Looking past the controversy and rhetoric, architect David Hotson considers Lower Manhattan

Staff -- Interior Design, 9/1/2002 12:00:00 AM

September 11 was an intensely personal experience, particularly for those of us confronted daily with destruction while working or living downtown. Architect David Hotson has done both. His eponymous firm—which codirected the high-profile competition for digital-arts organization Eyebeam's future Chelsea museum and recently completed Aveda's SoHo offices with long-term collaborator Maya Lin—operates out of offices in Little Italy. Hotson was also displaced from his Financial District apartment when the World Trade Center collapsed. Returning home after nearly a month, he faced limited vehicular access, National Guard troops, and ongoing demolition and construction noise. A year later, he has much to reflect on.

Why live in the Financial District?

Lower Manhattan constantly offers the unexpected. As urban fabric, it's the richest place in the country. We've built and rebuilt it so rapidly, so many times—it's like an accelerated version of Rome. You feel Manhattan's topography and the echo of the Dutch colony crowded between those monumental early skyscrapers. Every street is underlaid by subway tunnels and overlaid by ramps uncoiling from the Brooklyn Bridge. And all these historical and physical layers are inhabited by the most diverse people and activities.

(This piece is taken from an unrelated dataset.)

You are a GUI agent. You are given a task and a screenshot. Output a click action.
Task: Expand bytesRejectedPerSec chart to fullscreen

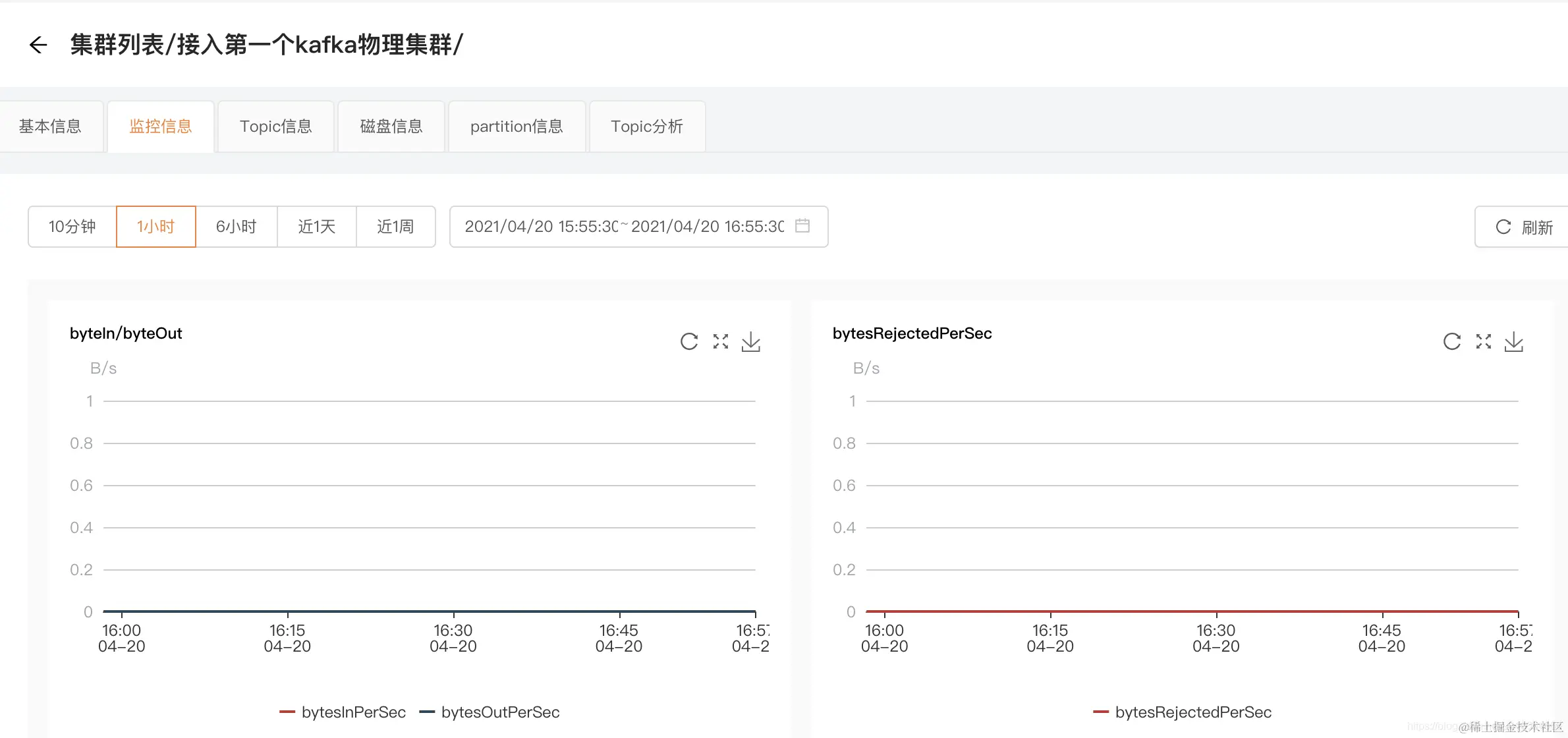pos(1483,341)
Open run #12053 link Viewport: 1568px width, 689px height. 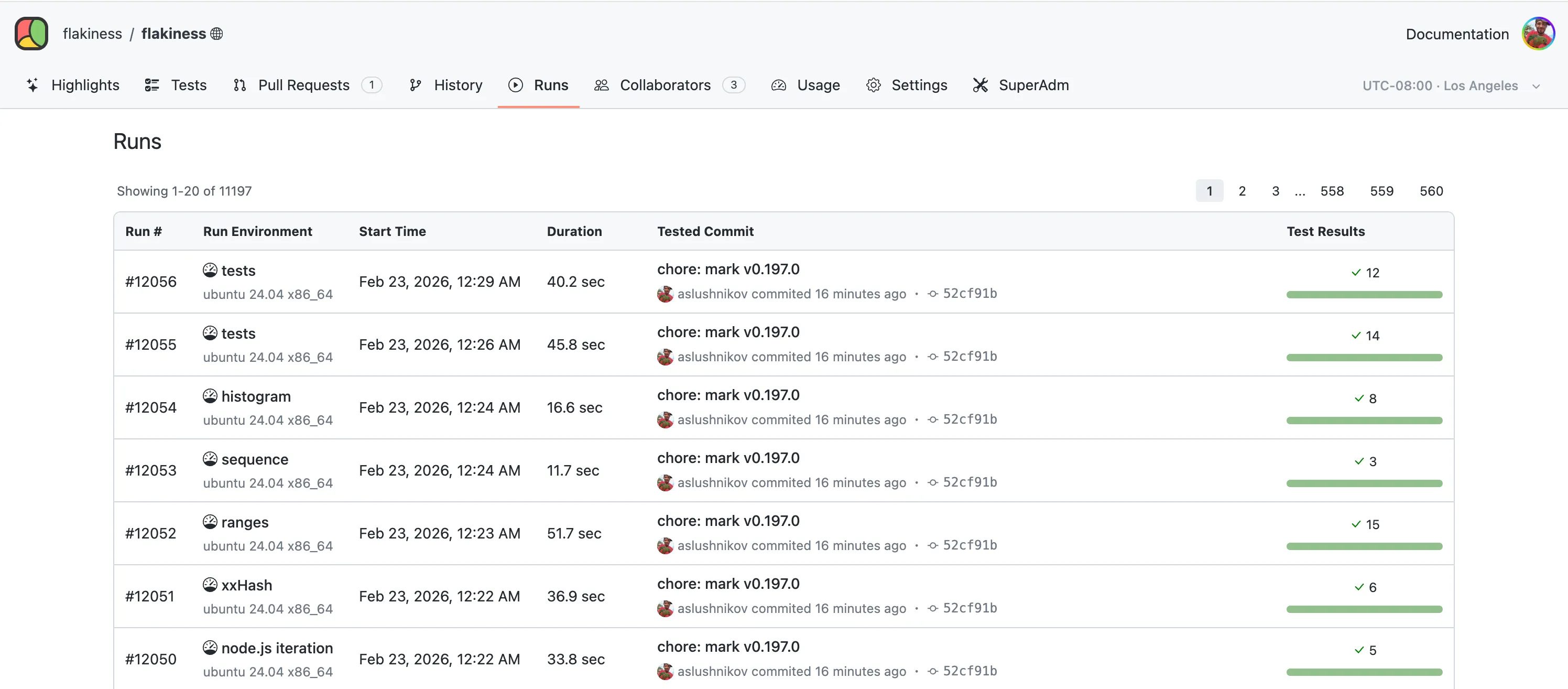(x=150, y=470)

What was it like to move back into the area last year?

The most troubling sensations came with distance and perspective, when returning from out of town and heading right into the epicenter of this event that was galvanizing global attention. It was chilling: the smell, the floodlights, the crust of dust from the pulverized towers covering our building for months.

And how is it a year later?

It remains troubling. It's hard to contend with the tourists and souvenir vendors crowding the streets. People may be making a pilgrimage to pay their respects, but it can feel like a carnival sideshow. The strengths of the neighborhood are so great, though, that this will eventually be one of the best places to live and work in New York City—if the present practical and symbolic opportunities aren't missed.

Do the World Trade Center proposals satisfy you?

In my view, they exhibit a superficial and sentimental notion of historical sensitivity by reimposing an earlier street pattern on the superblock cleared to build the trade center. Despite that piece of ground's rich history, the most significant event that ever occurred there happened on September 11, 2001. To erase that event in the service of some sentimental idea of our "history" is very confused. New York has always been about energy and activity and drive, not about nostalgia or reverie. Passing up an opportunity for a vivid, present-oriented urban statement is counter to the city's traditions.

What ideas should the redevelopment address?

I loved the twin towers in the skyline, but I always felt that Liberty Street, West Street, and the Church Street parking zone had an antiurban scale. We now have the opportunity to create a presence on the skyline while preserving and defining the site itself. I think it should be buffered from activity, become a foil to the surrounding density. You could have this spectacular downtown filled out by new development, with the superblock as a total contrast.

What might a memorial communicate about New York—and about our country?

We could communicate one predominant American and New York image, which is that business rules, money rules, and the real-estate forces of maximizing rentable square footage are basically the religion of our culture. Sadly, that's what the current proposals do. Or we could communicate an essential part of our identity worth emulating, memorializing, and defending: the notion that this site was a microcosm of our shared pluralist universe, where people from all different spheres, countries, ethnic groups, religions, and races coexisted and ultimately cohered. Somehow, the memorial should recognize the people in those buildings, on that particular day in September 2001, as the tragic representatives of all New Yorkers, all Americans, and—by virtue of our embrace of every strain of humanity—all the inhabitants of the planet. It's going to take some talent and some vision to pull that off. But it's what New York deserves.